Did Elena Kagan Basically Call John Roberts An Evil Umpire?

Did Elena Kagan Basically Call John Roberts An Evil Umpire?

A Supreme Court nominee must adhere to one law above all others: Keep your confirmation hearing as boring as possible.

So boring that on this Tuesday, the second day of Elena Kagan's confirmation hearing, the Senate Judiciary Committee discussed Kagan's opinion of confirmation hearings. In 1995, she wrote an article titled "Confirmation Messes, Old and New" for the University of Chicago Law Review, in which she lamented that substance had been drained from the Senate process.

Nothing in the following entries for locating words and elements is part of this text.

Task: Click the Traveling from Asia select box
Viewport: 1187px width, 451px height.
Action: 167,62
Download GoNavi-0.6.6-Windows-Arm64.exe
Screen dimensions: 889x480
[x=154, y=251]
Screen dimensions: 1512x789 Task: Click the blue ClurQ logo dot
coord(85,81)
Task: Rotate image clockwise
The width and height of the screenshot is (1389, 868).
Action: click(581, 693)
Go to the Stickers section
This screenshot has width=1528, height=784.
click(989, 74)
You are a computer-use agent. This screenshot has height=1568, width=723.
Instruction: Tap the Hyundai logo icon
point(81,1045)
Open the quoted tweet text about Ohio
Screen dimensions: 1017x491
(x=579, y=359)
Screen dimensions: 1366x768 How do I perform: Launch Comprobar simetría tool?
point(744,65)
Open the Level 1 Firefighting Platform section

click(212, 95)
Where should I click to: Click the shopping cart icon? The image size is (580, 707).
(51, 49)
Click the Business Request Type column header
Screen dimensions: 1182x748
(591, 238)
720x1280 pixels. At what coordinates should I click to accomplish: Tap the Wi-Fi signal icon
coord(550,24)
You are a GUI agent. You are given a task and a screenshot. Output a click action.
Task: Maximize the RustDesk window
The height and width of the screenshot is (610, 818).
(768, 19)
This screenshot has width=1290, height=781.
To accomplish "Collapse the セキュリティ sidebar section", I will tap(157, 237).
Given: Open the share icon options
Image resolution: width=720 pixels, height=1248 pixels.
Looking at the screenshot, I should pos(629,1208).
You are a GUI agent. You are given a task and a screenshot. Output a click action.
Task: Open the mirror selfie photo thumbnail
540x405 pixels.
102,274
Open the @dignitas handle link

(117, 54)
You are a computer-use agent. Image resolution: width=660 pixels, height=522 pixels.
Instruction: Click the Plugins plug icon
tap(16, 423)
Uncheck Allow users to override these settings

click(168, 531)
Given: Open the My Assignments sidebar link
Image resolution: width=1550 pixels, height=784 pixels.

"The safest and surest route to the prize lay in alternating platitudinous statement and judicious silence," she wrote, as she called for an increased, detailed scrutiny of nominees' substantive beliefs about the law and the issues facing the court. The situation had gotten worse since conservative stalwart Robert Bork was nominated (and rejected) in 1987, when he made the mistake of leaving a long paper trail of beliefs and sharing his views on a wide variety of cases. "Not since Bork," Kagan wrote, "has any nominee candidly discussed, or felt a need to discuss, his or her views and philosophy."

Oops. On the second day of hearings yesterday, Kagan, like Justices Thomas, Breyer, Ginsburg, Roberts, Alito, and Sotomayor had done before, deflected questions about her specific views on abortion, gun rights, terrorism and every other possible specific point of doctrine. She instead defended her right to platitudinous statement and judicious silence, now deciding that her 1995 conclusions were mistaken. "I think that -- in particular, that it wouldn't be appropriate for me to talk about what I think about past cases -- you know, to grade cases -- because those cases themselves might again come before the court."

Pennsylvania Senator Arlen Specter, who made his reputation as a moderate Republican by interrogating Bork on his civil rights views and ultimately voting against him, complained that Kagan was "elusive." But there's no catching her: instead, once again, the hearing has reverted to an odd rehearsal where people trot out different euphemisms and code words. When George W. Bush nominated John Roberts as Chief Justice in 2005, the word was famously "umpire." As Roberts put it, a judge had almost a mechanical role, like a baseball umpire, "Umpires don't make the rules; they apply them. The role of an umpire and a judge is critical. They make sure everybody plays by the rules. But it is a limited role. Nobody ever went to a ball game to see the umpire."

Of course, this claim was an implicit rejection of the liberal idea that the judiciary should actively step in and protect the rights of those left out of the Democratic process, and reflected a certain ideological disposition. As Jeffrey Toobin reported in the New Yorker last May: "The kind of humility that Roberts favors reflects a view that the Court should almost always defer to the existing power relationships in society. In every major case since he became the nation's seventeenth Chief Justice, Roberts has sided with the prosecution over the defendant, the state over the condemned, the executive branch over the legislative, and the corporate defendant over the individual plaintiff."

Roberts has been ideological (as are most judges: they are people after all), but his stated beliefs sounded unobjectionable, and he skated onto the court with only slight bruising from the Senate, its not too hard to attack a liberal for straying from their umpiring duty. The umpire analogy sounds good, and Democrats can confirm many moderate judges on that line, but it has become a millstone, crimping the ability of politicians and judges to speak of the court as an entity that protects rights and remedies injustice -- by taking Roberts at his word, it ceded the entire political debate over the law to a legal code developed by conservatives to oppose business regulation, abortion rights, and other hot-button issues. The accusation that Roberts, not Sonia Sotomayor, is actually the activist judge does not do the trick. Liberal groups, unlike the conservative grassroots or fundraisers (who often have an long-running interest in less regulation), will not get excited over pledges of modesty.

And today, Kagan, as platitudinious and judicious in her words as Roberts, fired back at his umpire metaphor. "The metaphor might suggest to some people that law is a kind of robotic enterprise, that there's a kind of automatic quality to it, that it's easy, that we just sort of stand there," she said, "and, you know, we go ball and strike, and everything is clear-cut, and that there is no judgment in the process. And I do think that that's not right,"

"Judges do, in many of these cases, have to exercise judgment. They're not easy calls," she continued. "Those legal judgments are ones in which reasonable people can reasonably disagree sometimes. And so in that sense, law -- law does require a kind of judgment, a kind of wisdom."

And so it is. The new buzzword for liberals, for next time and now, is even simpler than the umpire metaphor. What America needs, they will probably say, on the campaign trail and on cable television, is that judges need a "kind of wisdom" to "exercise judgment." Judges need to exercise judgment, sure. But it would be nice if the hearings had substance, and move along as something more than a distracting and depressing sideshow to the the flurry of Supreme Court decisions that once again display the size of John Roberts' strike zone.